[WHAT YOU WILL DO] Leave out the images and repeat every entry below exactly.

[Stored data entries]
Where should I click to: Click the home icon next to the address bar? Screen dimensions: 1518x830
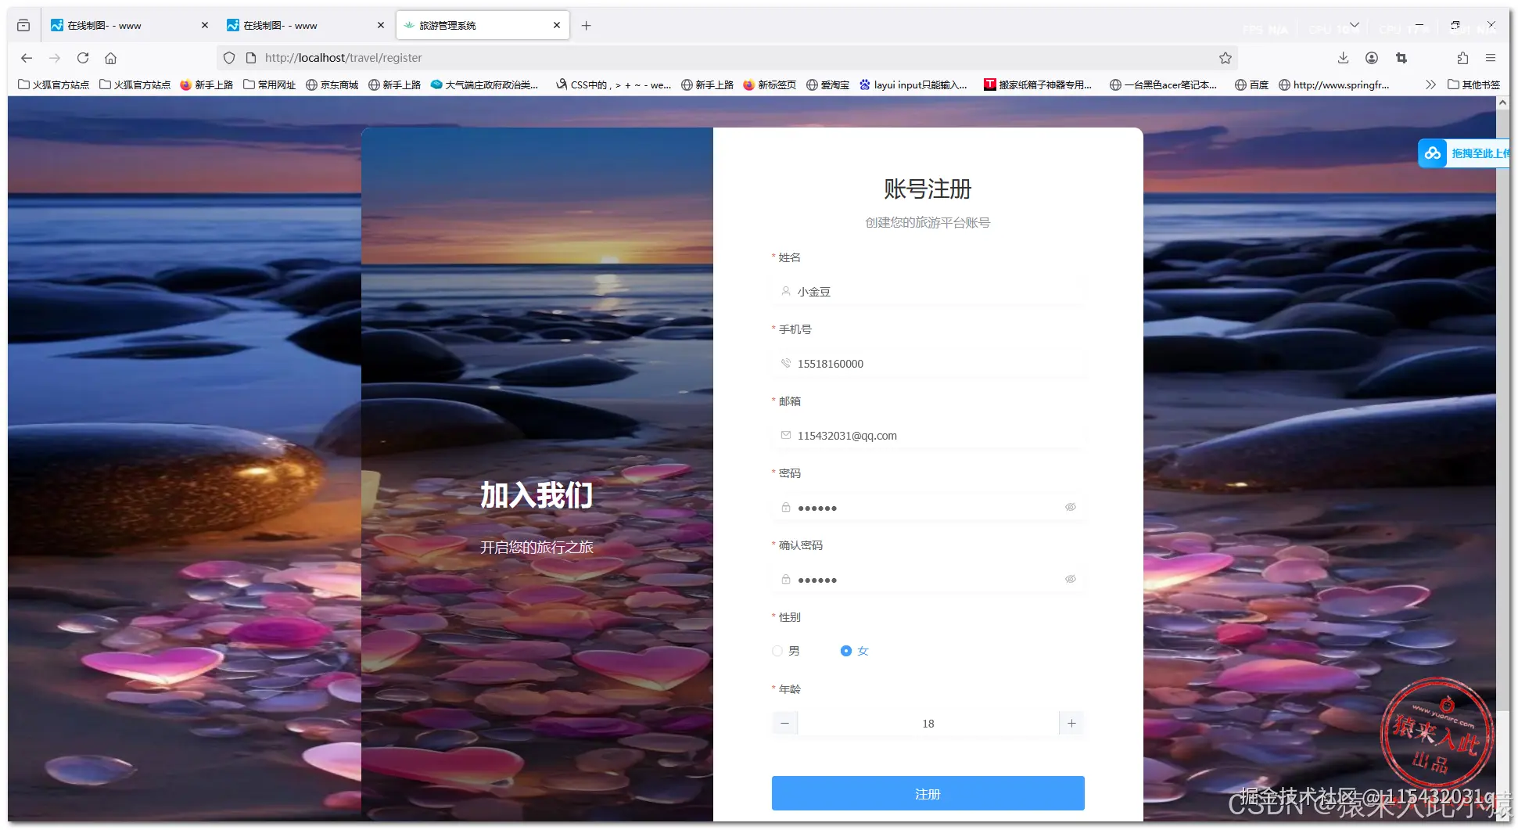pos(110,57)
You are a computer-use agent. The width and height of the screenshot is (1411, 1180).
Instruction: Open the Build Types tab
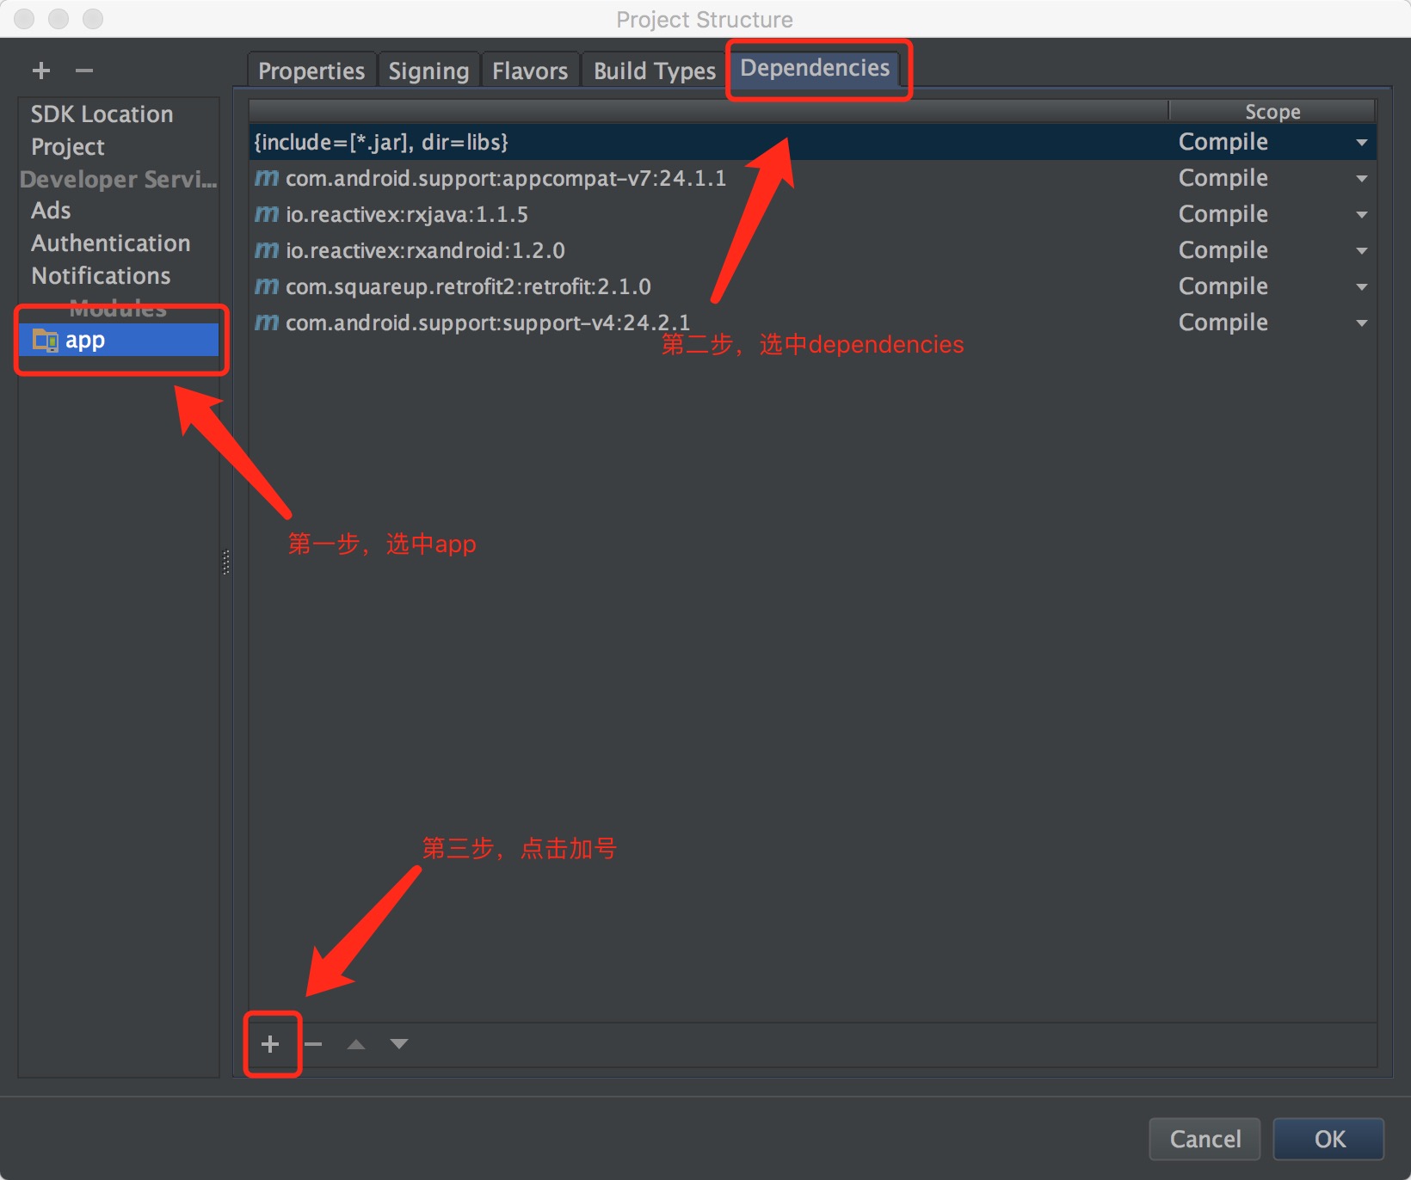[x=653, y=70]
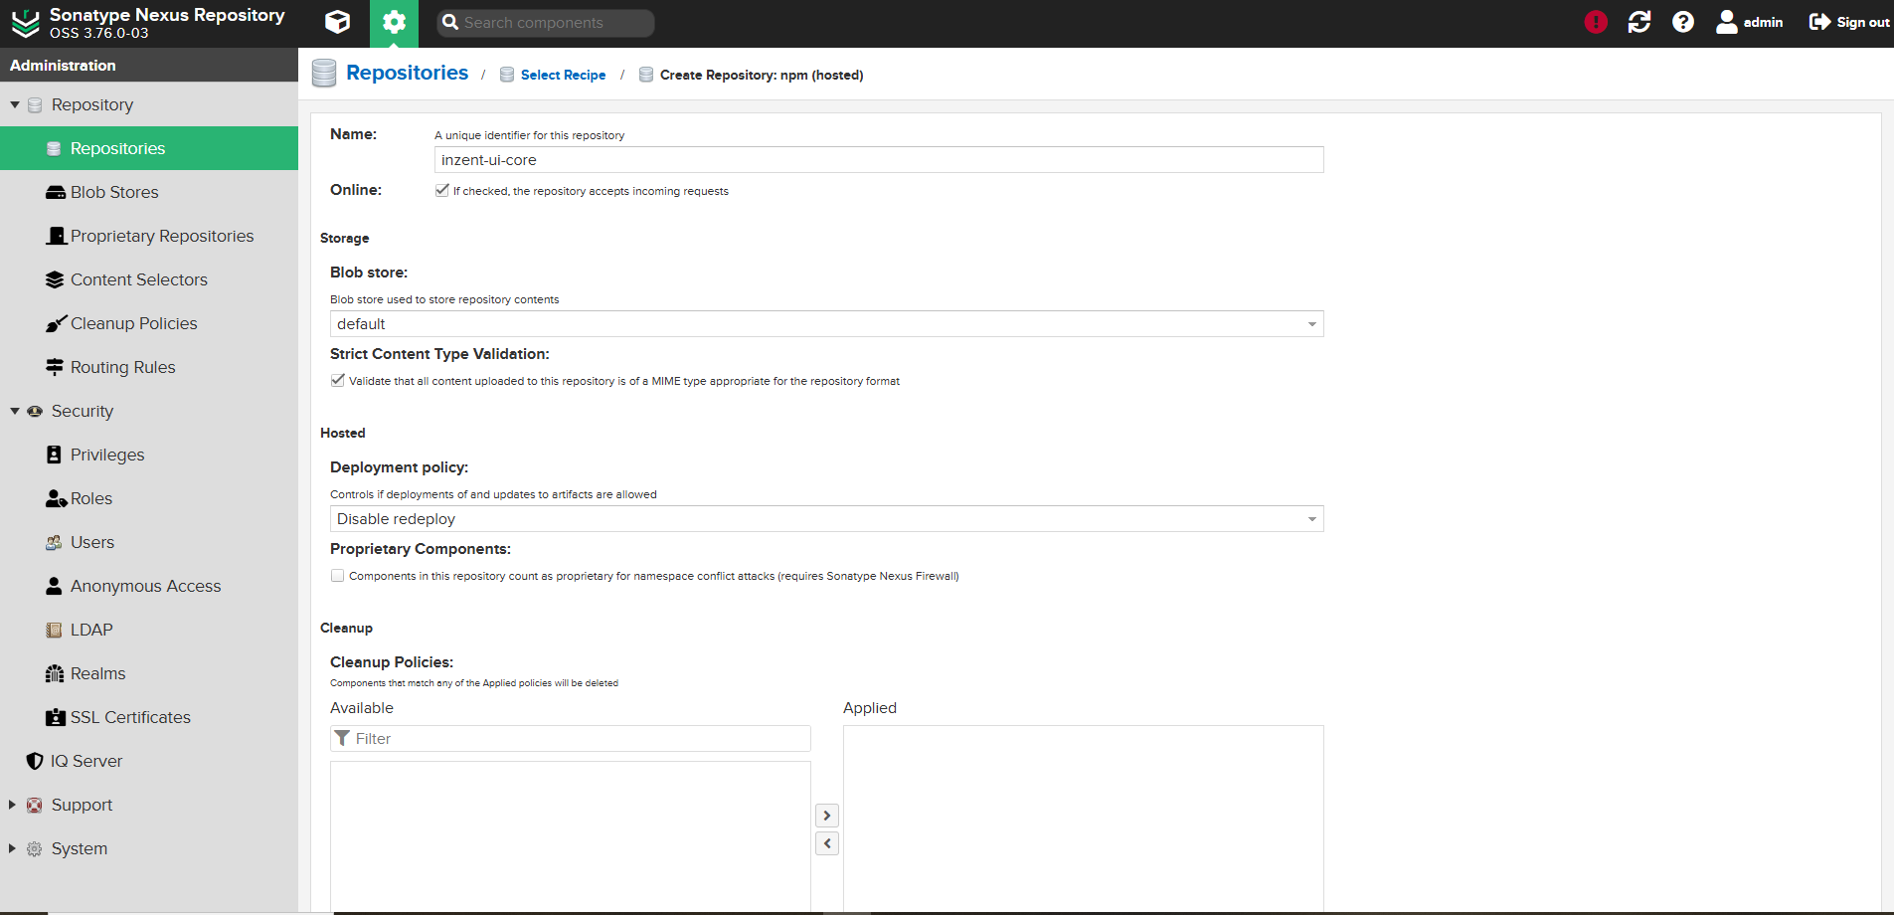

[YOUR SOLUTION]
Where should I click to: Click the home icon next to the address bar? Screen dimensions: 1518x830
pos(110,57)
You are a computer-use agent. The width and height of the screenshot is (1411, 1180).
Instruction: Open the Build Types tab
[x=653, y=70]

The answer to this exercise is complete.